After three years of research, listening to comments from manufacturers and requesting feedback from stakeholders, the U.S. Golf Association and the R&A are ready to start reducing distance at the game’s elite levels, and they are going after the golf ball to do it.

On Monday, golf’s governing bodies sent letters to equipment companies to announce a proposed Model Local Rule that would allow tournament organizers to require players to use golf balls that were tested under modified Actual Launch Conditions (ALC) to reduce distance. The primary goal of the Model Local Rule would be to reduce distance at the highest levels of men’s golf — with the USGA and R&A anticipating a reduction in driver distance of 14-15 yards for the longest hitters and golfers with the highest swing speeds — while not changing equipment rules that govern recreational players.

The game’s governing bodies plan to reduce distance at elite levels by altering the tests that must be passed for any ball to be deemed conforming to the rules. By increasing robotic testing speeds and altering other test parameters, the governing bodies effectively will require a slower, shorter golf ball to comply with the Model Local Rule. It will then be up to any event or tour to adopt the Model Local Rule.

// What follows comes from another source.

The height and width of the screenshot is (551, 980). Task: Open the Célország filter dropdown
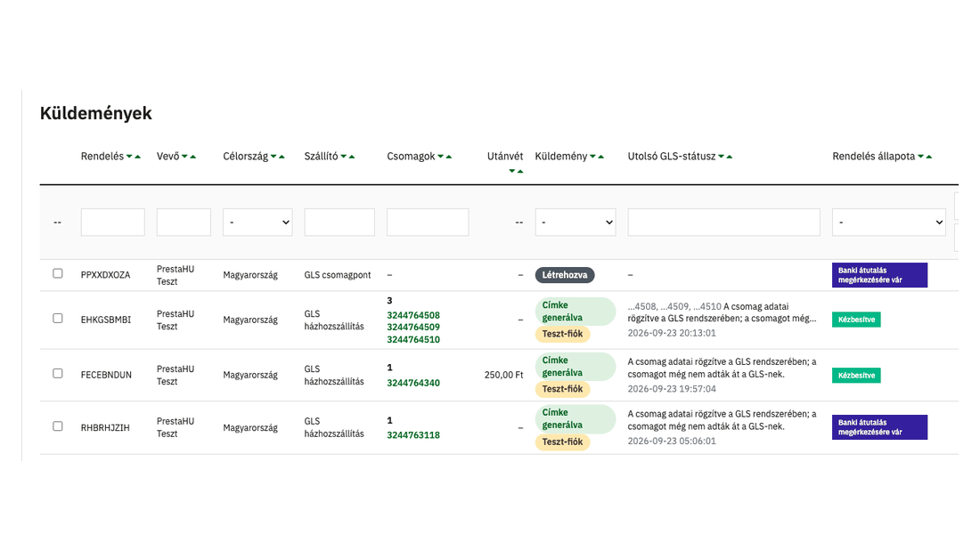click(257, 223)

“Hitting distances at the elite level of the game have consistently increased over the past 20, 40 and 60 years. It’s been two decades since we last revisited our testing standards for ball distances,” said Mike Whan, CEO of the USGA. “Predictable, continued increases will become a significant issue for the next generation if not addressed soon. The Model Local Rule we are proposing is simple to implement, forward-looking and does so without any impact on the recreational game. We are taking the next steps in this process, guided first and foremost by doing what’s right by the entire game.”